Gerner: Erstens haben Wirtschaftspläne in allen Unternehmen längere Vorläufe. Zweitens hatten wir bis zuletzt auf eine andere Entscheidung in Sachsen-Anhalt gehofft und intensiv dafür geworben. 15 Länderparlamente haben dem 1. Medienänderungsstaatsvertrag zugestimmt. Entscheidend war und ist für uns wie für alle anderen öffentlich-rechtlichen Sender, die Ermittlung des Finanzbedarfs durch die KEF. Immerhin haben alle Landesregierungen den entsprechenden Staatsvertrag unterzeichnet und das Bundesverfassungsgericht in ständiger Rechtsprechung vertreten, dass die Anstalten einen Anspruch auf die von der KEF errechnete Finanzierung haben. Aufgrund unsicherer politischer Ankündigungen vom ordnungsgemäßen Verfahren abzuweichen, kam schon rein rechtlich nicht in Betracht, aber auch aus Verantwortung vor unserem Publikum und unseren Mitarbeitern nicht.

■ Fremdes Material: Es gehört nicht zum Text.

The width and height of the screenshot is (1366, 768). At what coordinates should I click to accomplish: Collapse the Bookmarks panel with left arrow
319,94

medienpolitik.net: Radio Bremen kann als Anstalt des öffentlichen-Rechts nicht Insolvenz gehen. Wenn Sie den Auftrag nicht mehr aus dem Rundfunkbeitrag finanzieren können, wer übernimmt dann die Finanzierung? Die ARD?

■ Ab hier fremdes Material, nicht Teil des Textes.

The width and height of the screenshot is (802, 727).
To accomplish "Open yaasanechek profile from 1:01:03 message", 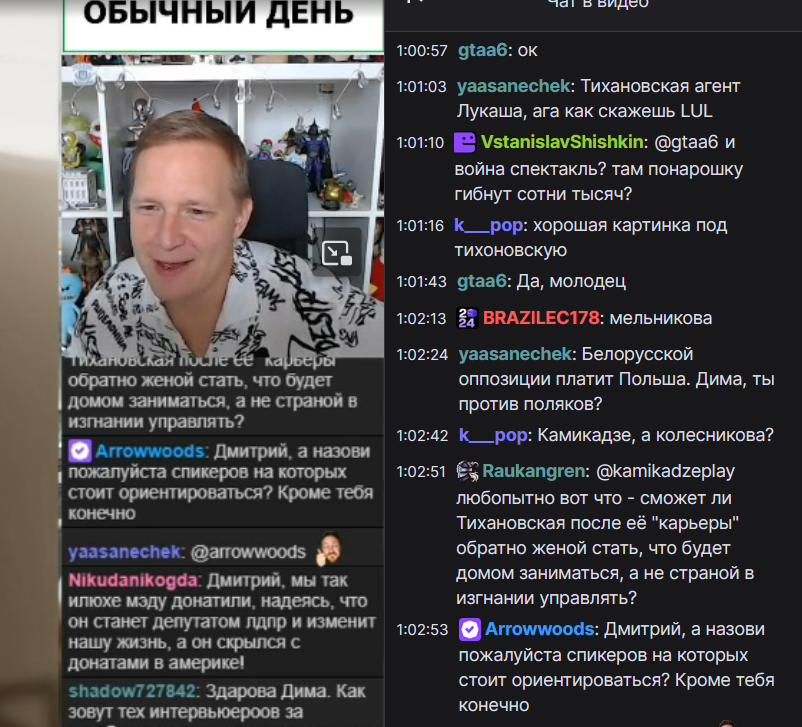I will click(x=514, y=86).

Gerner: Soweit sind wir noch nicht und wir sollten hier auch keine hypothetischen Horrorszenarien diskutieren. Momentan setzen wir auf unsere Klage beim Bundesverfassungsgericht. Das Bundesverfassungsgericht hat in seiner Rechtsprechung immer wieder klargestellt, dass der öffentlich-rechtliche Rundfunk so finanziert sein muss, dass er seinen Auftrag erfüllen kann. Das gilt auch für Radio Bremen.
medienpolitik.net: Die Ministerpräsidenten haben jetzt baldige Reformen des Auftrages angekündigt. Welche Erwartungen haben Sie an die Novellierung des Auftrages?
Gerner: Journalismus, gerade wenn er wie der öffentlich-rechtliche im besonderem Auftrag von Gesellschaft und Demokratie unterwegs ist, muss sich immer wieder verändern und überprüfen lassen. Finanzierungsfragen sind mit Blick auf Auftrag und Struktur wichtig, aber Geld ist Mittel zum Zweck. Genauso wichtig ist es unabhängig von monetären Debatten zu fragen, welche stärkere Rolle öffentlich-rechtliche Medien in einer sich verändernden Gesellschaft gegenüber Desinformation, Verschwörungstheorien, Populismus und Individualisierung einnehmen sollen. Verwurzelung in der Region, nah dran sein an dem was passiert und der direkte Dialog mit den Menschen sind für mich zentrale Themen. Mit Blick auf die Bedeutung des öffentlich-rechtlichen Rundfunks für den demokratischen Austausch und Meinungsvielfalt müssen wir noch stärker Plattform zum Austausch für vielfältige Debatten sein. Es bedarf dafür der Transformation vom Sendernetzwerk zum digitalen Kommunikationsverbund. Eine andere Frage ist, die nach dem Auftrag des öffentlich-rechtlichen Rundfunks in einer digitalen Medienwelt gegenüber und im Zusammenspiel mit global operierenden Plattformen.